Packing Format - Githubissues

jeromeku commented 8 months ago

Great project and clean implementation!

Wondering what the motivation for packing 4-bit tensors (into u8) such that the first half of the tensor is interleaved with the second half.

More specifically, each byte contains a 4-bit val from the first half of the tensor (in the upper bits) and a 4-bit val from the second half of the tensor (in the lower bits), as opposed to packing consecutive values, such that unpacking could more easily yield contiguous segments of the original tensor.

mobicham commented 8 months ago

Thank you @jeromeku !

The reason is because that's the fastest way we could find to do bit-unpacking in pure Pytorch. The Pytorch backend allows more people to use the package and benefit from quantization.

The first implementation was pure Pytorch and was relying on torch.compile for speed-up. To do bit-unpacking with pure Pytorch, you need to reduce the number of operations and copy larger chunks as much as possible. That is why bit-unpacking with int32 via Pytorch is significantly slower than doing with uint8. Later we added bit-unpacking and dequant CUDA kernels and it was very easy port the same bit-unpacking logic. Since it was working fairly well (faster than torch.compile), we didn't think about improving it.

Do you think it would be faster in CUDA doing it as you described ? I am curious to know because, even with shared memory, I had a hard time speeding-up the dequant time compared to the vanilla simple implementation: https://github.com/mobiusml/hqq/blob/master/hqq/kernels/hqq_aten_cuda_kernel.cu#L204

jeromeku commented 8 months ago

@mobicham

The issue isn't so much the speed of a standalone dequant / unpack kernel -- though this can be sped up with some bit hacking tricks -- but moreso downstream ops.
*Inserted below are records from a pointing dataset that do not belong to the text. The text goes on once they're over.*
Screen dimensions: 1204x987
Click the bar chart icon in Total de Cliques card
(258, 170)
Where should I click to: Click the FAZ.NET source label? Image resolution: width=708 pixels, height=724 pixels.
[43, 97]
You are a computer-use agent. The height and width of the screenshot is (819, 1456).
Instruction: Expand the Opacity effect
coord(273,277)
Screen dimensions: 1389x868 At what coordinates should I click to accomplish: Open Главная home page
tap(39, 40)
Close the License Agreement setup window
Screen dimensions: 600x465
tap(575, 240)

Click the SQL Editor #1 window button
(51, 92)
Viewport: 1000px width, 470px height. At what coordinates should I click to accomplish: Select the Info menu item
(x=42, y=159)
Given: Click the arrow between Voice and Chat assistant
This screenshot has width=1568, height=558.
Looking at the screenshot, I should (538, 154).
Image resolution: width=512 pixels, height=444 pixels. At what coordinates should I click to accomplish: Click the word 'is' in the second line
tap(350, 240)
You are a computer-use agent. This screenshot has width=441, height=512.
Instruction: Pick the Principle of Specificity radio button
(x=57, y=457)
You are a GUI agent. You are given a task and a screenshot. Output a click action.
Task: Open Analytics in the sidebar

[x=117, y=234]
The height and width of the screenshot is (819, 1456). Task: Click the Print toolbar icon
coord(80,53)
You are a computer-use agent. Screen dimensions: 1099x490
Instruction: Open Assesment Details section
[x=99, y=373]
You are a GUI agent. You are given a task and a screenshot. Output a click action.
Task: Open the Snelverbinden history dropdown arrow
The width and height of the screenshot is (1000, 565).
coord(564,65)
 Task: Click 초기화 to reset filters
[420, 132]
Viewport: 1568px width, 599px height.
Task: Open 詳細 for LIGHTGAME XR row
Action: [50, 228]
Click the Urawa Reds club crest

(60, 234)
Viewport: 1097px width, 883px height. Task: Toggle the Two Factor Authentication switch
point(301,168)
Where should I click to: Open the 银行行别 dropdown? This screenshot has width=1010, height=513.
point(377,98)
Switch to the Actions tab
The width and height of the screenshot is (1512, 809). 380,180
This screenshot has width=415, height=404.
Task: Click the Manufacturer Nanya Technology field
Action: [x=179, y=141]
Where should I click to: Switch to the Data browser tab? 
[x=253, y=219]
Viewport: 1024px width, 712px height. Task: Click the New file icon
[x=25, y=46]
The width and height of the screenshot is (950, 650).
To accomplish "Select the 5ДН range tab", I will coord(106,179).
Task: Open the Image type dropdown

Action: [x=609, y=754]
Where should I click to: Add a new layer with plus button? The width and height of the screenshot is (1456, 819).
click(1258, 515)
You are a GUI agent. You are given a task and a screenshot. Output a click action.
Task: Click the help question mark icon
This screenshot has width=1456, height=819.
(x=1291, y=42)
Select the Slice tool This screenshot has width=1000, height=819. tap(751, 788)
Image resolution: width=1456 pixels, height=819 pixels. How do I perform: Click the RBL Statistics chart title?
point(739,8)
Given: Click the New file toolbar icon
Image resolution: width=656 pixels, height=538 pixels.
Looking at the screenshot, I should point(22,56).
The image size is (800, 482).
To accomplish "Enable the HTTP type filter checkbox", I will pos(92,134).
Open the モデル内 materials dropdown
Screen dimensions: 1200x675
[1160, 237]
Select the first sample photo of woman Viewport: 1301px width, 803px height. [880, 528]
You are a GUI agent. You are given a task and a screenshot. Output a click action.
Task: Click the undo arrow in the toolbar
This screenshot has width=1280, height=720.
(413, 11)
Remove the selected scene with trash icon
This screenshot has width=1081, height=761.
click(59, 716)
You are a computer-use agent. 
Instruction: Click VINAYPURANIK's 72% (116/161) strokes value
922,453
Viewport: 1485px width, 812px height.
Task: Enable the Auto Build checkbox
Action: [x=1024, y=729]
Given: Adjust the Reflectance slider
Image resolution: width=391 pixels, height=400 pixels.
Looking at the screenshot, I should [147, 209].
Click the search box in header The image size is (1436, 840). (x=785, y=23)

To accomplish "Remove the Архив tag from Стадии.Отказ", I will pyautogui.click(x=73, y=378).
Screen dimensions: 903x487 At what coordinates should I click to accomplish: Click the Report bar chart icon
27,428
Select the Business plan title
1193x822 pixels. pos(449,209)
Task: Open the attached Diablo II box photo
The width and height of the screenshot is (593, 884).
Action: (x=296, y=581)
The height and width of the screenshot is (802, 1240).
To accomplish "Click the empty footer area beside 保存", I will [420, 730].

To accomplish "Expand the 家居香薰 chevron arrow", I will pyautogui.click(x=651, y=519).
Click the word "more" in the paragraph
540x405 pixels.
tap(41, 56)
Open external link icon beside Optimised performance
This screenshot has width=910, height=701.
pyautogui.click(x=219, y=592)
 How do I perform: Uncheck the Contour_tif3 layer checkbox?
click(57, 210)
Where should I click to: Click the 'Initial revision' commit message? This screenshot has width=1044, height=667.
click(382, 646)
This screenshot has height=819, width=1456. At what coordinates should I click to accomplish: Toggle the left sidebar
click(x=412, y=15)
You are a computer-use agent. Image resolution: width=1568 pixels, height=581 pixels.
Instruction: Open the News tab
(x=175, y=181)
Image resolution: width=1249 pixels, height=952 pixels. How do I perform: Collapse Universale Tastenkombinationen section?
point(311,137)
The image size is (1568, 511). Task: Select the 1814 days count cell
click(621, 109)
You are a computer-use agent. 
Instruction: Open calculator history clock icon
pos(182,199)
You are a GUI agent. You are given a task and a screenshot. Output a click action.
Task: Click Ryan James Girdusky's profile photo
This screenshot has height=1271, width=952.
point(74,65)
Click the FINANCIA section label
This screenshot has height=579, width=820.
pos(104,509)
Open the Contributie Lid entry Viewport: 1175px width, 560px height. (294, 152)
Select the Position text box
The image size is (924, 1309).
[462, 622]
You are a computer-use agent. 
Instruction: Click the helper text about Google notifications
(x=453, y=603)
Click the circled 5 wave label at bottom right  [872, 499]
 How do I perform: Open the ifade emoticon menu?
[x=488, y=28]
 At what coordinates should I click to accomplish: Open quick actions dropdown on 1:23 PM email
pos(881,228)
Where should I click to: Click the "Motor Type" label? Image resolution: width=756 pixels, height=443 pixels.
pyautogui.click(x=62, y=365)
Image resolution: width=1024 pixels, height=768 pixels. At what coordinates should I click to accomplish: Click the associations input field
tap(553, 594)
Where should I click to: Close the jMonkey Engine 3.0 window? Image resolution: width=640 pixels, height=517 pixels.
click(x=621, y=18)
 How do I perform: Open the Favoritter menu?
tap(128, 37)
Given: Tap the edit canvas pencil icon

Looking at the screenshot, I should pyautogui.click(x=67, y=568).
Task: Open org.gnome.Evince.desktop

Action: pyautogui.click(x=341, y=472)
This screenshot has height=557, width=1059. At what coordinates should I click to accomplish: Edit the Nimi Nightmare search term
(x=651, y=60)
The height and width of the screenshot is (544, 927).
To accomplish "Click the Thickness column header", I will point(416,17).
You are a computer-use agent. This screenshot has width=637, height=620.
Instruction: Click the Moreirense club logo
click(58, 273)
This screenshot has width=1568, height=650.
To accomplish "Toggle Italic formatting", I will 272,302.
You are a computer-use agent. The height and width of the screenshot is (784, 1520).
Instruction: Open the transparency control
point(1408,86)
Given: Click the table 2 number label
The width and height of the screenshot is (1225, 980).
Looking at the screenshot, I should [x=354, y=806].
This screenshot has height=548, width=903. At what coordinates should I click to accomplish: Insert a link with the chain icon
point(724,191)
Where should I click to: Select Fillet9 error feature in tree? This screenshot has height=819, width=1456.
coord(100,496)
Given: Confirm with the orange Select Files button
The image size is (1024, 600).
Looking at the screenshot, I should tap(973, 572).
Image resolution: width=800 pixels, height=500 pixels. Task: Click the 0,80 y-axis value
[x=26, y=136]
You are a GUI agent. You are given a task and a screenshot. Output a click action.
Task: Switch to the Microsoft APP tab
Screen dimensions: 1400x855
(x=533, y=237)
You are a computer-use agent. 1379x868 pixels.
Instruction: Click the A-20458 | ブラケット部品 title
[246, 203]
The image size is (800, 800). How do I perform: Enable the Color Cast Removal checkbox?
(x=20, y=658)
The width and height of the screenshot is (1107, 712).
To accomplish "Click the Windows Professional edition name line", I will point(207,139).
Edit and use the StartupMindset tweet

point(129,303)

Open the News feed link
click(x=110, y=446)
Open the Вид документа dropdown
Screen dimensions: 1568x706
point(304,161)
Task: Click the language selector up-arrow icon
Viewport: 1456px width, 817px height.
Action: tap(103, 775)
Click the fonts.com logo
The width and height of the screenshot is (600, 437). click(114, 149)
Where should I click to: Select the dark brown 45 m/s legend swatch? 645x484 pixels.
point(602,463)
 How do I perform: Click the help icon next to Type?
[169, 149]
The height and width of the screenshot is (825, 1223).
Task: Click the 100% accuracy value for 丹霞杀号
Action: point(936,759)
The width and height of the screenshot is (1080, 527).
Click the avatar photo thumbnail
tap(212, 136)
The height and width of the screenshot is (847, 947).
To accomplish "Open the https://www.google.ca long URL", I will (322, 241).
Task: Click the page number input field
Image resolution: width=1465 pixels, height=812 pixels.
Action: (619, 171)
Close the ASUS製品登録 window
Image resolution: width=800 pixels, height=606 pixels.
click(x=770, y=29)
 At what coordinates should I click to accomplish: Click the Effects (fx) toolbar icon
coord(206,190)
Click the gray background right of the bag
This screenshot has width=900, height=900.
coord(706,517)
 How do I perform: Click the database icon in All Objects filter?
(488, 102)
Specifically, it would be useful to fuse dequant with gemv / gemm. Having the values packed such that threads are able to unpack and have access to contiguous elements in registers without additional shuffling would be useful.

mobicham commented 8 months ago

Yeah definitely, fused kernel would be great. Currently, dequant() + torch.matmul is about 12-18% slower compared to torch.matmul fp16, about the same speed as bitsandbytes that also use CUDA kernels. A fused kernel should actually be faster than fp16 because more data can be copied to the shared memory/cache.

The issue however is that this should be done properly otherwise you end-up with much slower fused kernels when running on older GPUs. For example, there are fused Triton kernels for HQQ for 4-bit using the bit-packing logic you mentioned (https://github.com/dvmazur/mixtral-offloading/blob/master/src/triton_kernels.py ) but this actually runs significantly slower than plain Pytorch + torch.compile on older GPUs. That's why we didn't include it as a separate backend in the project.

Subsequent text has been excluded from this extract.